-- Information provided follows --
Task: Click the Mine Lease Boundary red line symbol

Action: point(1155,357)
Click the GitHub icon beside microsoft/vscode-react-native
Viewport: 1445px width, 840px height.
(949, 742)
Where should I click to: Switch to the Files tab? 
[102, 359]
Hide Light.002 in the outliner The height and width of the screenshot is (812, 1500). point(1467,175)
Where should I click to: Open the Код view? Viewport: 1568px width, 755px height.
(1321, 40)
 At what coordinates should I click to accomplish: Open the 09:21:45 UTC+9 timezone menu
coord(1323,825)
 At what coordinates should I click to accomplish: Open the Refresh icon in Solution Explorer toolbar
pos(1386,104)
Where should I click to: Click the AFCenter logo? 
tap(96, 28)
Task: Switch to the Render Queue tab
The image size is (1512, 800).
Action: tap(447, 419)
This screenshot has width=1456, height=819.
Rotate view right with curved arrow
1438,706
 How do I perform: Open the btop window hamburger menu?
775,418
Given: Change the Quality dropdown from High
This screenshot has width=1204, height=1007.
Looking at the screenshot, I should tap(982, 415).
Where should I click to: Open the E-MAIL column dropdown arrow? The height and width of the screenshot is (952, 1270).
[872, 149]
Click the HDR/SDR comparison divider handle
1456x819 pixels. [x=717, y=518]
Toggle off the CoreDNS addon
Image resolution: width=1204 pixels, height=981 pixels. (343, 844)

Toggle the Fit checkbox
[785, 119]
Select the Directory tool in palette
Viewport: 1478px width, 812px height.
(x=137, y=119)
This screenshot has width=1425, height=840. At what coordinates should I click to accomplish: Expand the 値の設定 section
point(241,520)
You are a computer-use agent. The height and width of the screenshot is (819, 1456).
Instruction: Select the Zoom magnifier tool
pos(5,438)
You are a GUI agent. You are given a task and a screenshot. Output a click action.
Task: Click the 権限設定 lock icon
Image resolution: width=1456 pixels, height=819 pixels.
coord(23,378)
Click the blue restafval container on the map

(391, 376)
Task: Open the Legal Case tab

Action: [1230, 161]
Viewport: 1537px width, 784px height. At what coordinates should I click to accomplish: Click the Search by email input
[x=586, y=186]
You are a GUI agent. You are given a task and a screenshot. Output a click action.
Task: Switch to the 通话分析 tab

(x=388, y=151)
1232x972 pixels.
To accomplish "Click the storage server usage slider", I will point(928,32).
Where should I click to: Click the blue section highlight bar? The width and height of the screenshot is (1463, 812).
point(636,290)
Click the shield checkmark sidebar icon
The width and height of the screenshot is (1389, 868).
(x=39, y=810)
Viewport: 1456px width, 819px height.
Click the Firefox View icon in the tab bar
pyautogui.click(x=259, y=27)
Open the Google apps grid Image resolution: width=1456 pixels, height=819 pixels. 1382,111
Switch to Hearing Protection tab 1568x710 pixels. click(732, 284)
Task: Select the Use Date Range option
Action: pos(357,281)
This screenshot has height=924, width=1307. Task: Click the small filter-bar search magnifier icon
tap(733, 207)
-- Information provided concluded --
» What is needed: Transcribe the records above exactly.

» Answer section:
Task: Click the Mine Lease Boundary red line symbol

Action: point(1155,357)
Click the GitHub icon beside microsoft/vscode-react-native
Viewport: 1445px width, 840px height.
(949, 742)
Where should I click to: Switch to the Files tab? 
[102, 359]
Hide Light.002 in the outliner The height and width of the screenshot is (812, 1500). point(1467,175)
Where should I click to: Open the Код view? Viewport: 1568px width, 755px height.
(1321, 40)
 At what coordinates should I click to accomplish: Open the 09:21:45 UTC+9 timezone menu
coord(1323,825)
 At what coordinates should I click to accomplish: Open the Refresh icon in Solution Explorer toolbar
pos(1386,104)
Where should I click to: Click the AFCenter logo? 
tap(96, 28)
Task: Switch to the Render Queue tab
The image size is (1512, 800).
Action: tap(447, 419)
This screenshot has width=1456, height=819.
Rotate view right with curved arrow
1438,706
 How do I perform: Open the btop window hamburger menu?
775,418
Given: Change the Quality dropdown from High
This screenshot has width=1204, height=1007.
Looking at the screenshot, I should tap(982, 415).
Where should I click to: Open the E-MAIL column dropdown arrow? The height and width of the screenshot is (952, 1270).
[872, 149]
Click the HDR/SDR comparison divider handle
1456x819 pixels. [x=717, y=518]
Toggle off the CoreDNS addon
Image resolution: width=1204 pixels, height=981 pixels. (343, 844)

Toggle the Fit checkbox
[785, 119]
Select the Directory tool in palette
Viewport: 1478px width, 812px height.
(x=137, y=119)
This screenshot has width=1425, height=840. At what coordinates should I click to accomplish: Expand the 値の設定 section
point(241,520)
You are a computer-use agent. The height and width of the screenshot is (819, 1456).
Instruction: Select the Zoom magnifier tool
pos(5,438)
You are a GUI agent. You are given a task and a screenshot. Output a click action.
Task: Click the 権限設定 lock icon
Image resolution: width=1456 pixels, height=819 pixels.
coord(23,378)
Click the blue restafval container on the map

(391, 376)
Task: Open the Legal Case tab

Action: [1230, 161]
Viewport: 1537px width, 784px height. At what coordinates should I click to accomplish: Click the Search by email input
[x=586, y=186]
You are a GUI agent. You are given a task and a screenshot. Output a click action.
Task: Switch to the 通话分析 tab

(x=388, y=151)
1232x972 pixels.
To accomplish "Click the storage server usage slider", I will point(928,32).
Where should I click to: Click the blue section highlight bar? The width and height of the screenshot is (1463, 812).
point(636,290)
Click the shield checkmark sidebar icon
The width and height of the screenshot is (1389, 868).
(x=39, y=810)
Viewport: 1456px width, 819px height.
Click the Firefox View icon in the tab bar
pyautogui.click(x=259, y=27)
Open the Google apps grid Image resolution: width=1456 pixels, height=819 pixels. 1382,111
Switch to Hearing Protection tab 1568x710 pixels. click(732, 284)
Task: Select the Use Date Range option
Action: pos(357,281)
This screenshot has height=924, width=1307. Task: Click the small filter-bar search magnifier icon
tap(733, 207)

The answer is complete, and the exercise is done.